-- BEGIN --

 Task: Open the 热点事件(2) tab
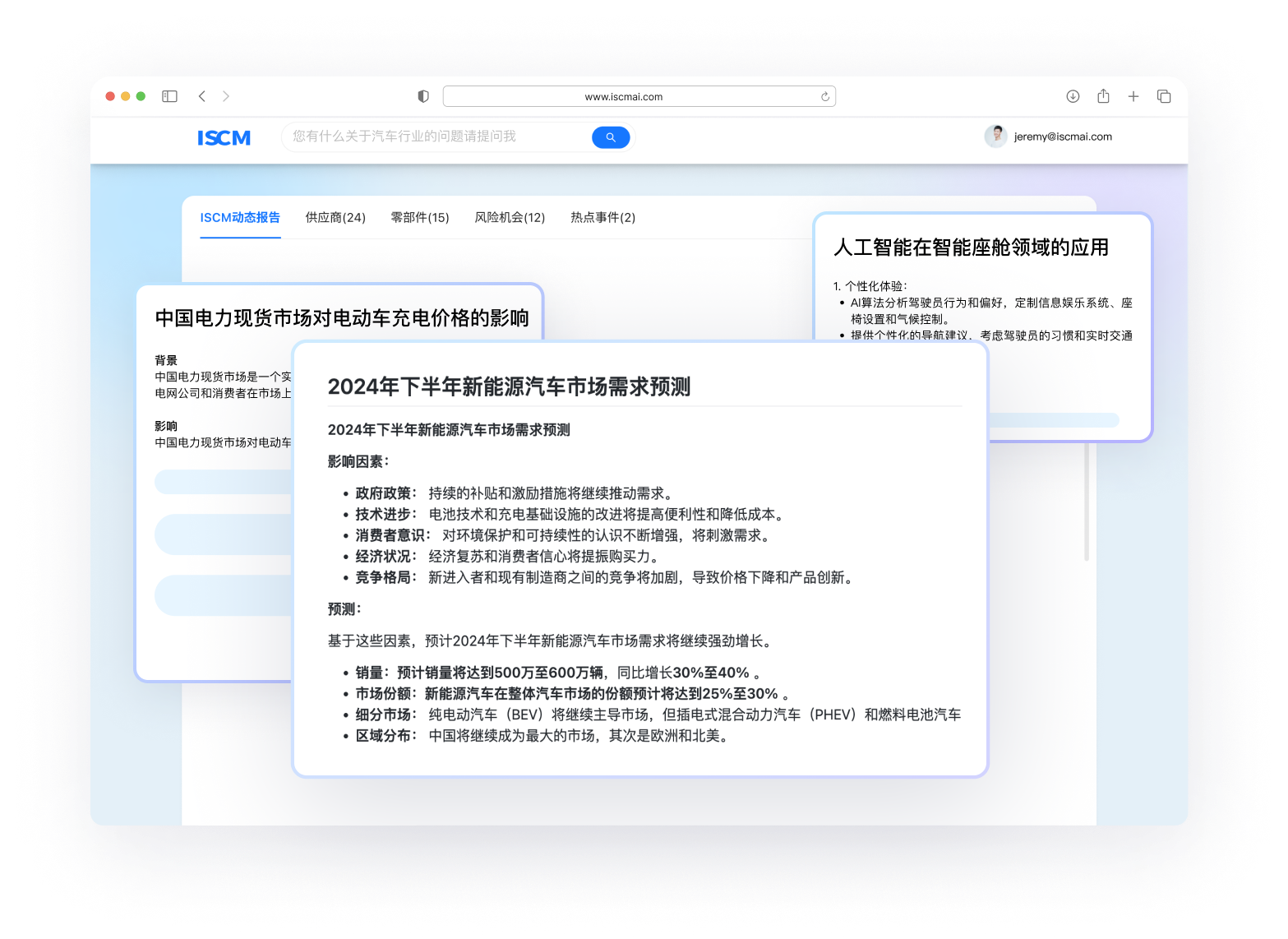pyautogui.click(x=603, y=217)
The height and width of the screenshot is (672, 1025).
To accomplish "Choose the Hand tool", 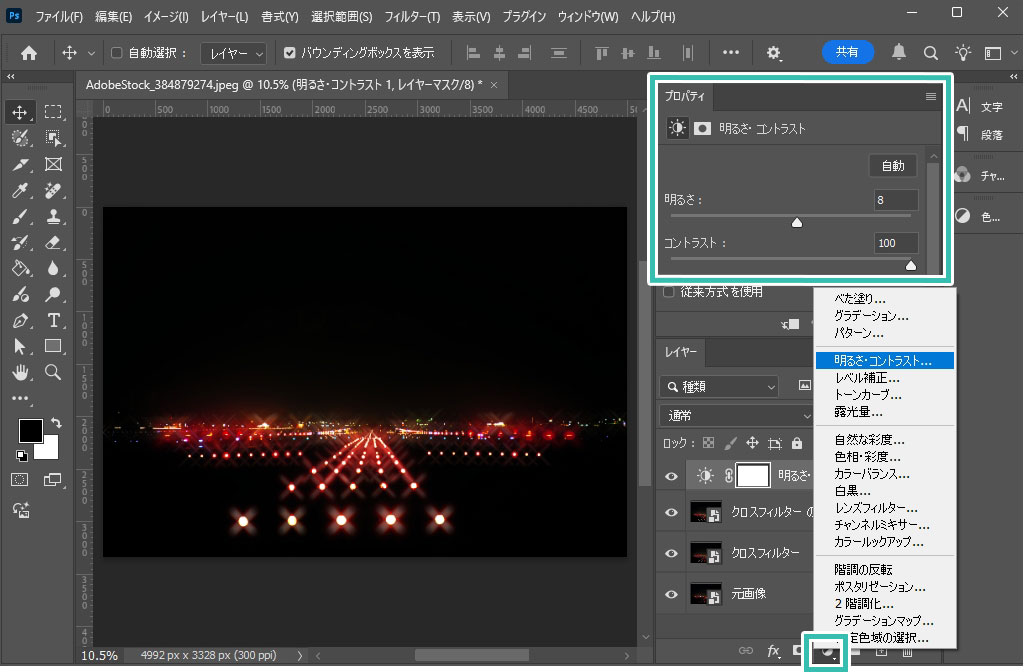I will click(20, 372).
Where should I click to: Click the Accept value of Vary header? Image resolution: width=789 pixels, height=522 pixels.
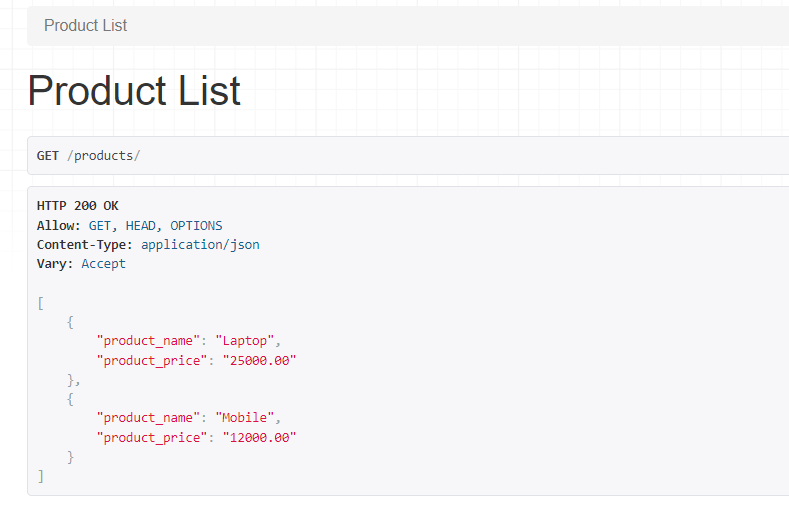coord(103,263)
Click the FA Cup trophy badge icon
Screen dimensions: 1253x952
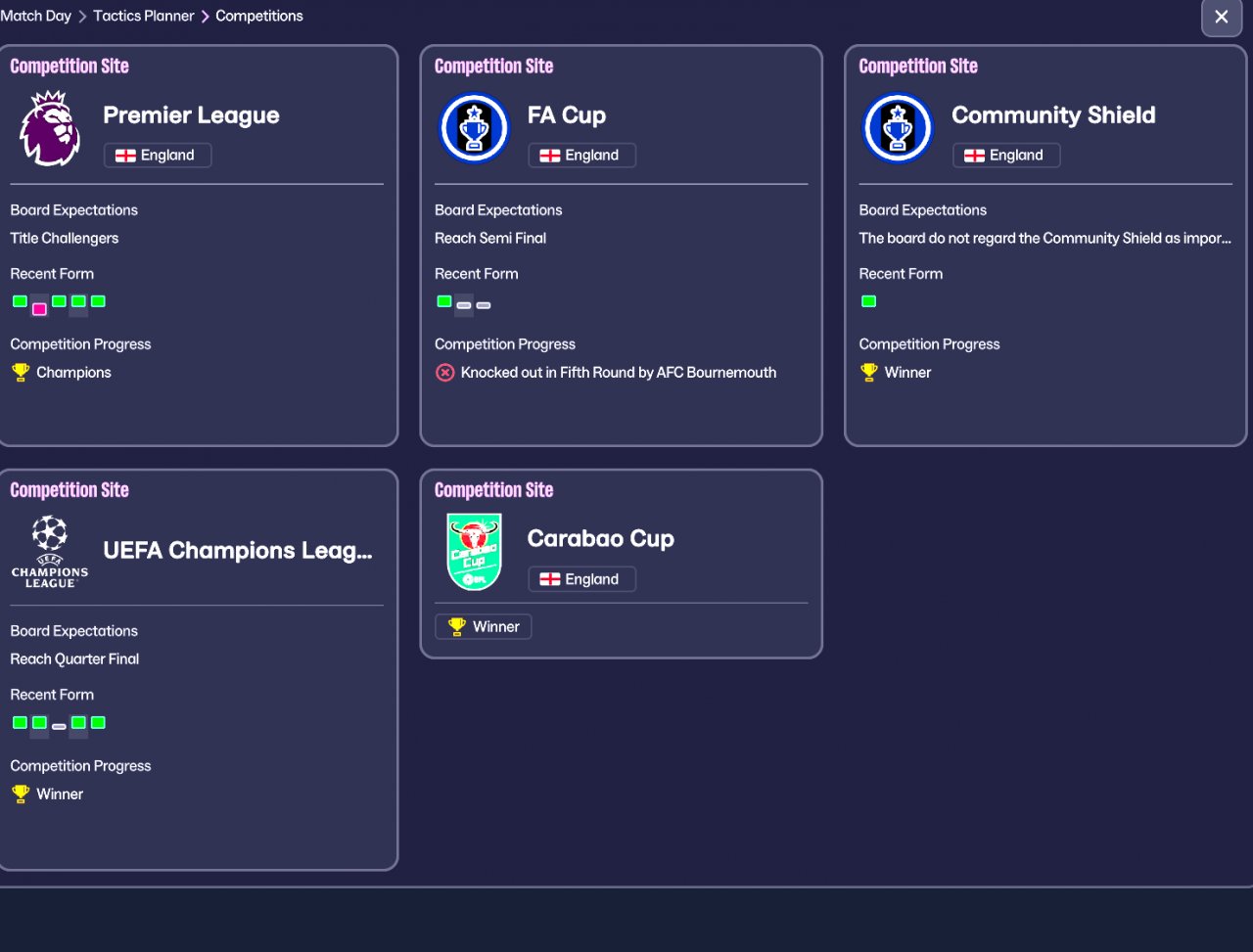pos(475,128)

-- END --

TASK TO COMPLETE =>
Can you transcribe the rows above word for word, starting with the row that contains "Where should I" and running through the last row, with both ends included and the pictures left out?

EXERCISE OUTPUT =>
Where should I click to: Click the Accept value of Vary header? Image resolution: width=789 pixels, height=522 pixels.
coord(103,263)
Click the FA Cup trophy badge icon
Screen dimensions: 1253x952
pos(475,128)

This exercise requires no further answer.